One way of combining would be to invest in tools with threat intelligence built in so you can still make the most effective decisions about where to apply your time and resources but aren’t paying for an extra system.
Don’t worry. We’re not about to suggest that you get rid of team members – there is a global skills shortage in cybersecurity after all. What we are suggesting by conducting an audit of your team is that you may find that you have six security analysts who all perform the same tasks, when only three are required, and then you can retrain the other three in areas that you foresee will become larger security threats. This will save you significant recruitment and onboarding costs in the future.
On the subject of training, while it is important to invest in the skills of your team to ensure they continue to give you the best support, be specific about which training you give. Don’t opt for broad training programmes where you’re paying for courses you don’t need; map out what you require now and in the future (as mentioned above) and futureproof the skills of your team.
It would be wise to speak to your HR department to carve out training programmes that fit the needs of your team. You may also find that they can negotiate better prices for training than you can yourself. Not sure how to build a relationship with HR? Read our guide.
A good leader will pay for themselves in the long run, and hiring a good team leader might help reduce your cybersecurity related expenditure as well. They know how it all works, and they can advise on what to do or not to do. This is something which definitely makes sense if you are about to invest heavily in some new technology as they could check it through and stop you from potentially making a costly mistake.

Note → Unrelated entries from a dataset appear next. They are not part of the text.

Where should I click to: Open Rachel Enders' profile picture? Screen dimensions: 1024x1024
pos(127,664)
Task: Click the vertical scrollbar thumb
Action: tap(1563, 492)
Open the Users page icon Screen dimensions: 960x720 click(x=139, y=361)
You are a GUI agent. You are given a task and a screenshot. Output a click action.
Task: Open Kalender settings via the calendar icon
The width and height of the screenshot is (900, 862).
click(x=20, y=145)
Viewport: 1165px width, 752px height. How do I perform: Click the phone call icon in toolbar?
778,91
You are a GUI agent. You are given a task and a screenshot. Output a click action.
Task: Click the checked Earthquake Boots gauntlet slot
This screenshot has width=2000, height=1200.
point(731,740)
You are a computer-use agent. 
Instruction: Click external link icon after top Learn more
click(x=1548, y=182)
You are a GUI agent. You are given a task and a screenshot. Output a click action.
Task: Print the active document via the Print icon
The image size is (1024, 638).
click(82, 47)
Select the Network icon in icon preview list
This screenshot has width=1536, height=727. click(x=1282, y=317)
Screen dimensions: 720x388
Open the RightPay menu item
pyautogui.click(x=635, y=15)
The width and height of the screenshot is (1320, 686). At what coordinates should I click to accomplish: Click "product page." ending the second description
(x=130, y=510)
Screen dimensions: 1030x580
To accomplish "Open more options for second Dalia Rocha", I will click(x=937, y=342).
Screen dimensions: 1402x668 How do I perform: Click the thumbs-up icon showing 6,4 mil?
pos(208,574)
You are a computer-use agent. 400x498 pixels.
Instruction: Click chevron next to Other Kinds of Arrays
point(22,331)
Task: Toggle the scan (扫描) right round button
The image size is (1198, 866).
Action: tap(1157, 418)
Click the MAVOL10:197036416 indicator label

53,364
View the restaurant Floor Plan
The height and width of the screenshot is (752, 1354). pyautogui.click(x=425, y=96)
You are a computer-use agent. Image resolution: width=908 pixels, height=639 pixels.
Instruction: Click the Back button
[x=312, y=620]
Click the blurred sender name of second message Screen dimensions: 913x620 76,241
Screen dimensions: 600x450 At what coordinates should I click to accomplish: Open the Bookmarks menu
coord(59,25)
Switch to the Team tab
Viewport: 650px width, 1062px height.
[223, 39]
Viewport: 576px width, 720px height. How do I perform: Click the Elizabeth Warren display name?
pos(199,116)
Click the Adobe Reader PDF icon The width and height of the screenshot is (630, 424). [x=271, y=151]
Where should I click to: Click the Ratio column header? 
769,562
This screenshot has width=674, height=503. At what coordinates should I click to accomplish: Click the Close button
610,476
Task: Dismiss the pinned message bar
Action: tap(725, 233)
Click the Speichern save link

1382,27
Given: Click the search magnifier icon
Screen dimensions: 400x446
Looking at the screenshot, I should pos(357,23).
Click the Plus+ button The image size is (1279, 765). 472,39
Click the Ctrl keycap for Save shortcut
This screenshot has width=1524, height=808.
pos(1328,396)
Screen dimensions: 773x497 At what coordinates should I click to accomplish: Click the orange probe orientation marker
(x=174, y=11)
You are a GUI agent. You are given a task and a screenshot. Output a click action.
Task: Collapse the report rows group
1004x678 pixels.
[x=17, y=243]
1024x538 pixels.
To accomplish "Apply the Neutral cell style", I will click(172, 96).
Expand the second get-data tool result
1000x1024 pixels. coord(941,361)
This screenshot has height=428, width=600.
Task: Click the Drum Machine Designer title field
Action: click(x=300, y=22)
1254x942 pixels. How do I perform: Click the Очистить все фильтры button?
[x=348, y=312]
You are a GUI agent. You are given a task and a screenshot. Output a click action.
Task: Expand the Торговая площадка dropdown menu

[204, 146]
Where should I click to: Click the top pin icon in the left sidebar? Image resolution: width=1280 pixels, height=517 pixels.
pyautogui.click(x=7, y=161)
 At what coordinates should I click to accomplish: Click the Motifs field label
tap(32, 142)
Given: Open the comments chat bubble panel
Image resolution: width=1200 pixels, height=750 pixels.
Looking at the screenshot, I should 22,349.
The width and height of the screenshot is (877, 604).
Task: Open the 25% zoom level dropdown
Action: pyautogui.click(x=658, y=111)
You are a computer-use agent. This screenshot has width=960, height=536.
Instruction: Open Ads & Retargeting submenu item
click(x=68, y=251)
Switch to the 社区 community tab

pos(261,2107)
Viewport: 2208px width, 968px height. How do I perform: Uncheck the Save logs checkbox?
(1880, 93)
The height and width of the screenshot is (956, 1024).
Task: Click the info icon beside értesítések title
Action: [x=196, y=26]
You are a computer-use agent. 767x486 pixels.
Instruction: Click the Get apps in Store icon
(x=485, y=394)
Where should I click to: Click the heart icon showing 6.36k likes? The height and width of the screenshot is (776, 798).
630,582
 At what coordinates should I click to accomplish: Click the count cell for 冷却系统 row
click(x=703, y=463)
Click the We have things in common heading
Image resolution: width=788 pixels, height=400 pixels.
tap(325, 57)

As mentioned above, there is a global skills shortage in cybersecurity so if your staff leave you, you might struggle to replace them. There may be a need to pay a recruitment agency to help you in your search, and to hire temporary staff while you find the right candidates. On top of this will be the cost of onboarding new team members which according to research from Oxford Economics and Unum, can amount to $34,400 (or £25,182) per employee.
It sounds counterproductive to spend money on tools when you’re trying to reduce cybersecurity costs but often automation of a job can cost far less than staffing costs.
Setting up security automation will help prevent human error and enable your security analysts to use their time in a more efficient way.
One task that takes up a lot of time in vulnerability management is prioritisation and delegation. RankedRight is a triage tool that automatically ranks vulnerabilities based on the rules set by its user, factoring in what is critical to the business, and delegating it to the most appropriate person to resolve. This means teams spend less time on vulnerability administration and more time on keeping their companies safe.
To conclude, the more that can be spent on cybersecurity, the better, which is why every penny of your budget needs to be put to the best possible use. Follow our tips to free up budget to make your cybersecurity program as strong as it can possibly be.